Records to use:
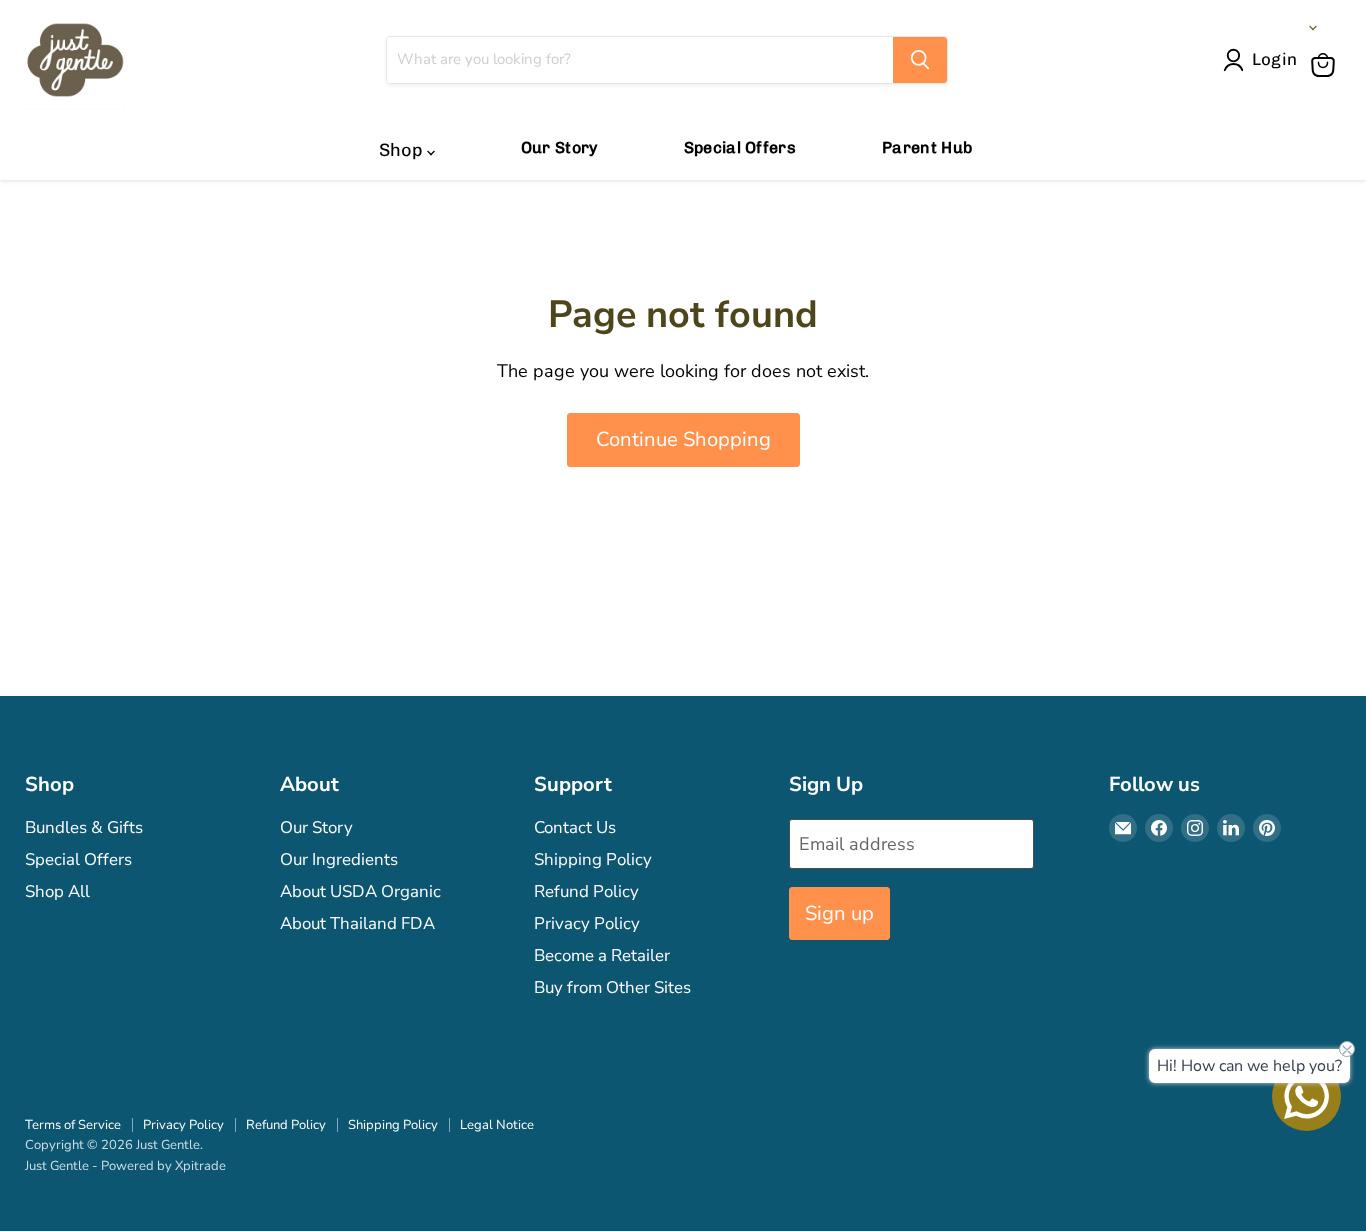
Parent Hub (927, 147)
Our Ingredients (339, 859)
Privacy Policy (587, 923)
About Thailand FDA (357, 923)
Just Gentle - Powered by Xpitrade (125, 1166)
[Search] (920, 60)
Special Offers (740, 147)
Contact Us (575, 827)
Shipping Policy (593, 859)
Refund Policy (586, 891)
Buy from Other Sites (612, 987)
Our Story (559, 147)
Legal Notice (497, 1125)
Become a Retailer (602, 955)
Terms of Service (73, 1125)
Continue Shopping (683, 439)
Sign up (839, 913)
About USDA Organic (360, 891)
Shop (403, 150)
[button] (1264, 60)
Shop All (57, 891)
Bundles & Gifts (84, 827)
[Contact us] (1306, 1096)
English (1276, 28)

Work to complete:
Whenever a line in the data above contains the word "Policy", include it in the tally, and report only the final number.

Your solution:
3